__SOURCE DATA__:

=-=-=-=-=

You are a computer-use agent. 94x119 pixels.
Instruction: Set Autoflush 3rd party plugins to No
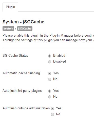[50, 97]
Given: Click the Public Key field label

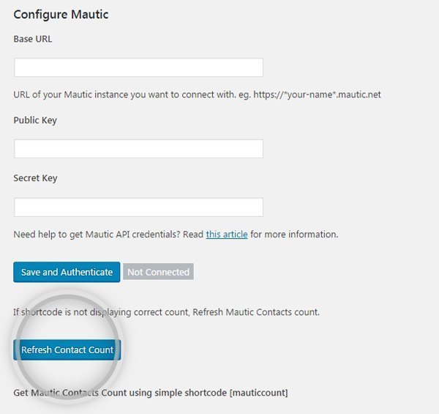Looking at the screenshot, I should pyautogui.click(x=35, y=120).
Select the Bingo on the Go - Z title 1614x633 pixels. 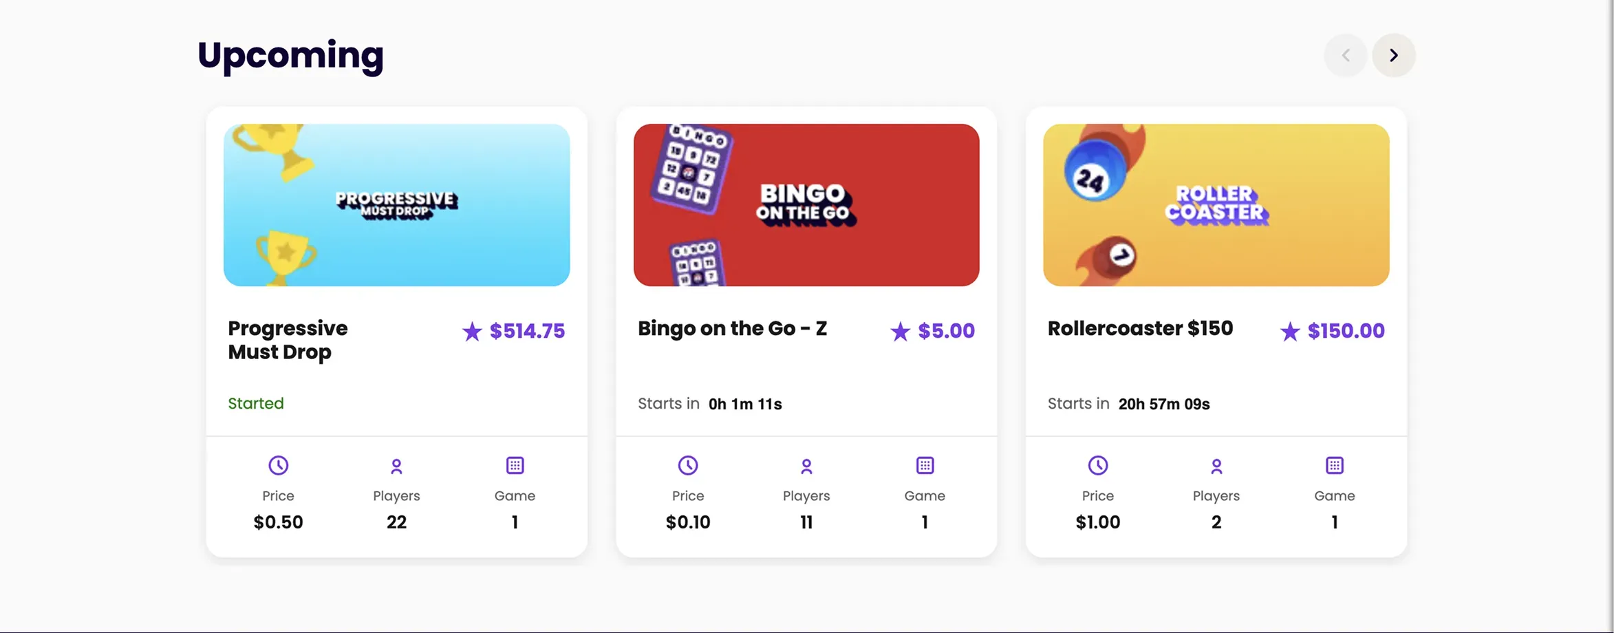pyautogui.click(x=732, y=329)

=-=-=-=-=

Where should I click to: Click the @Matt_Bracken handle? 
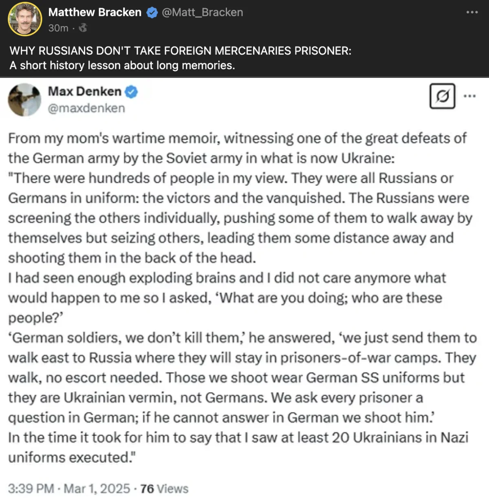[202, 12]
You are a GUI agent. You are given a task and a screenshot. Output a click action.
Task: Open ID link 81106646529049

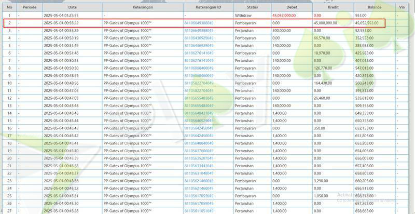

=-=-=-=-=

__WORK TASK__: The answer must be a single number: how many lines in the listing above include the word "agent".

__RESPONSE FOR THIS EXERCISE__: 2